- EXERCISE REQUIREMENTS:
Rewrite the items below, replacing each "Instruction" with "Command" and leaving everything else unchanged.

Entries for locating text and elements
* * * * * * * * *
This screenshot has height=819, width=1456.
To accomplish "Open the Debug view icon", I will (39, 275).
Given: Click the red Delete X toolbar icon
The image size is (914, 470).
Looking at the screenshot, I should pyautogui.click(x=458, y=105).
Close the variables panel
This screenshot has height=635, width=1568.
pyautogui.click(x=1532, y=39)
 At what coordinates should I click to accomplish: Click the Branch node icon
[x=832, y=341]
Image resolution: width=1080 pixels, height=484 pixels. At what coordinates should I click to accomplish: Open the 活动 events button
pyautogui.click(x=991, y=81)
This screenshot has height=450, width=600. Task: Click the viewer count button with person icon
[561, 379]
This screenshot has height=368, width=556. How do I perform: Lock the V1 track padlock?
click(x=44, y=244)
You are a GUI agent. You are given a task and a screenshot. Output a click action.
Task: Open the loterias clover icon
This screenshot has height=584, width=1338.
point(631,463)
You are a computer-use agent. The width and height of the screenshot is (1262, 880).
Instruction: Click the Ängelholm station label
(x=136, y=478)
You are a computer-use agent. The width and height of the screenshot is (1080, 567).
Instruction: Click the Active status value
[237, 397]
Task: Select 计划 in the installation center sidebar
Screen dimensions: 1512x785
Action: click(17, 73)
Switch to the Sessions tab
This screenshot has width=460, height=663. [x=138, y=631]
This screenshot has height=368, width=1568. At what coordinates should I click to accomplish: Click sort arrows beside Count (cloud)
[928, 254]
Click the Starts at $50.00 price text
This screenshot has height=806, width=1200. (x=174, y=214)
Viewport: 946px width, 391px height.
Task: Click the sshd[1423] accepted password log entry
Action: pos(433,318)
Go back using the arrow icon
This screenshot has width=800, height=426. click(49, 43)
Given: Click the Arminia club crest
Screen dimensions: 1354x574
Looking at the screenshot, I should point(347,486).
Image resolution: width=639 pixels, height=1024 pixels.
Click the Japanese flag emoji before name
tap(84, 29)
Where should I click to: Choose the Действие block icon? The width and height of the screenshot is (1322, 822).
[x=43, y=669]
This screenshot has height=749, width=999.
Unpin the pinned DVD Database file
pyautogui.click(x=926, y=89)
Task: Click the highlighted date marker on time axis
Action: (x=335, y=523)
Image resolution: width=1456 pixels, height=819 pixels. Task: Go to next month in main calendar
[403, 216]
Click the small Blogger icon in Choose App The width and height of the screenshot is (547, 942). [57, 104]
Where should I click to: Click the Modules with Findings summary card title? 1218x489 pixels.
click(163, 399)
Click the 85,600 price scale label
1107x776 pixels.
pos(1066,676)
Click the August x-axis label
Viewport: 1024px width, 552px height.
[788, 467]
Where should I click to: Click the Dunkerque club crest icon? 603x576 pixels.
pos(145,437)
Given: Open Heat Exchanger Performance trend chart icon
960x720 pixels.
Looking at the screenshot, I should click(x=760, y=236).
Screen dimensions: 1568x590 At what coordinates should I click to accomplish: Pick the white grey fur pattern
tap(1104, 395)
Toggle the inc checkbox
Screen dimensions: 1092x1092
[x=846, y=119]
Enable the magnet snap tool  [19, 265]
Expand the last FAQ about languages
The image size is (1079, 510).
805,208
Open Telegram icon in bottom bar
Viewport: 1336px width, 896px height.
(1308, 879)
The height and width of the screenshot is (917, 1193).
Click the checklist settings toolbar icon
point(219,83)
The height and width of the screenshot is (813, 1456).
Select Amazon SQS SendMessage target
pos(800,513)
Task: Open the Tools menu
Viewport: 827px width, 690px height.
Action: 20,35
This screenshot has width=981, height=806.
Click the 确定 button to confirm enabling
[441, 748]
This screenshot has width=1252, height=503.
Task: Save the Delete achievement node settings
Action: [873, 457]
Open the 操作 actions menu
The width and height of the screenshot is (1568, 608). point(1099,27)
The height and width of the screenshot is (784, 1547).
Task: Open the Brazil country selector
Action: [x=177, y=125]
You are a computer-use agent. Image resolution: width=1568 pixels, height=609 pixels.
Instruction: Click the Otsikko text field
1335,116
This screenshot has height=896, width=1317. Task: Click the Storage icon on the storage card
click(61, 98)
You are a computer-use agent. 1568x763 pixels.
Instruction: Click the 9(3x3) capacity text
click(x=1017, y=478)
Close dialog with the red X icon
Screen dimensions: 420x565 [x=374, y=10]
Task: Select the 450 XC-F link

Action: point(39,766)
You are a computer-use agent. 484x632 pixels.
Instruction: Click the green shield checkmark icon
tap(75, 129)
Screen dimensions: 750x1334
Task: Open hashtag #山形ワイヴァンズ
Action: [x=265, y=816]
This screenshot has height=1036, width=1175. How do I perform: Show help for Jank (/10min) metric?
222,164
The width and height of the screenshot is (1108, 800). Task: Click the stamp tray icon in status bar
* * * * * * * * *
- RESULT OF THIS TASK:
This screenshot has height=819, width=1456.
To accomplish "Open the Debug view icon", I will (39, 275).
Given: Click the red Delete X toolbar icon
The image size is (914, 470).
Looking at the screenshot, I should pyautogui.click(x=458, y=105).
Close the variables panel
This screenshot has height=635, width=1568.
pyautogui.click(x=1532, y=39)
 At what coordinates should I click to accomplish: Click the Branch node icon
[x=832, y=341]
Image resolution: width=1080 pixels, height=484 pixels. At what coordinates should I click to accomplish: Open the 活动 events button
pyautogui.click(x=991, y=81)
This screenshot has height=450, width=600. Task: Click the viewer count button with person icon
[561, 379]
This screenshot has height=368, width=556. How do I perform: Lock the V1 track padlock?
click(x=44, y=244)
You are a GUI agent. You are given a task and a screenshot. Output a click action.
Task: Open the loterias clover icon
This screenshot has height=584, width=1338.
point(631,463)
You are a computer-use agent. The width and height of the screenshot is (1262, 880).
Command: Click the Ängelholm station label
(x=136, y=478)
You are a computer-use agent. The width and height of the screenshot is (1080, 567).
Command: Click the Active status value
[237, 397]
Task: Select 计划 in the installation center sidebar
Screen dimensions: 1512x785
Action: click(17, 73)
Switch to the Sessions tab
This screenshot has width=460, height=663. [x=138, y=631]
This screenshot has height=368, width=1568. At what coordinates should I click to accomplish: Click sort arrows beside Count (cloud)
[928, 254]
Click the Starts at $50.00 price text
This screenshot has height=806, width=1200. (x=174, y=214)
Viewport: 946px width, 391px height.
Task: Click the sshd[1423] accepted password log entry
Action: pos(433,318)
Go back using the arrow icon
This screenshot has width=800, height=426. click(49, 43)
Given: Click the Arminia club crest
Screen dimensions: 1354x574
Looking at the screenshot, I should point(347,486).
Image resolution: width=639 pixels, height=1024 pixels.
Click the Japanese flag emoji before name
tap(84, 29)
Where should I click to: Choose the Действие block icon? The width and height of the screenshot is (1322, 822).
[x=43, y=669]
This screenshot has height=749, width=999.
Unpin the pinned DVD Database file
pyautogui.click(x=926, y=89)
Task: Click the highlighted date marker on time axis
Action: (x=335, y=523)
Image resolution: width=1456 pixels, height=819 pixels. Task: Go to next month in main calendar
[403, 216]
Click the small Blogger icon in Choose App The width and height of the screenshot is (547, 942). [57, 104]
Where should I click to: Click the Modules with Findings summary card title? 1218x489 pixels.
click(163, 399)
Click the 85,600 price scale label
1107x776 pixels.
pos(1066,676)
Click the August x-axis label
Viewport: 1024px width, 552px height.
[788, 467]
Where should I click to: Click the Dunkerque club crest icon? 603x576 pixels.
pos(145,437)
Given: Open Heat Exchanger Performance trend chart icon
960x720 pixels.
Looking at the screenshot, I should click(x=760, y=236).
Screen dimensions: 1568x590 At what coordinates should I click to accomplish: Pick the white grey fur pattern
tap(1104, 395)
Toggle the inc checkbox
Screen dimensions: 1092x1092
[x=846, y=119]
Enable the magnet snap tool  [19, 265]
Expand the last FAQ about languages
The image size is (1079, 510).
805,208
Open Telegram icon in bottom bar
Viewport: 1336px width, 896px height.
(1308, 879)
The height and width of the screenshot is (917, 1193).
Click the checklist settings toolbar icon
point(219,83)
The height and width of the screenshot is (813, 1456).
Select Amazon SQS SendMessage target
pos(800,513)
Task: Open the Tools menu
Viewport: 827px width, 690px height.
Action: 20,35
This screenshot has width=981, height=806.
Click the 确定 button to confirm enabling
[441, 748]
This screenshot has width=1252, height=503.
Task: Save the Delete achievement node settings
Action: [873, 457]
Open the 操作 actions menu
The width and height of the screenshot is (1568, 608). point(1099,27)
The height and width of the screenshot is (784, 1547).
Task: Open the Brazil country selector
Action: [x=177, y=125]
You are a computer-use agent. Image resolution: width=1568 pixels, height=609 pixels.
Command: Click the Otsikko text field
1335,116
This screenshot has height=896, width=1317. Task: Click the Storage icon on the storage card
click(61, 98)
You are a computer-use agent. 1568x763 pixels.
Command: Click the 9(3x3) capacity text
click(x=1017, y=478)
Close dialog with the red X icon
Screen dimensions: 420x565 [x=374, y=10]
Task: Select the 450 XC-F link

Action: point(39,766)
You are a computer-use agent. 484x632 pixels.
Command: Click the green shield checkmark icon
tap(75, 129)
Screen dimensions: 750x1334
Task: Open hashtag #山形ワイヴァンズ
Action: [x=265, y=816]
This screenshot has height=1036, width=1175. How do I perform: Show help for Jank (/10min) metric?
222,164
The width and height of the screenshot is (1108, 800). Task: Click the stamp tray icon in status bar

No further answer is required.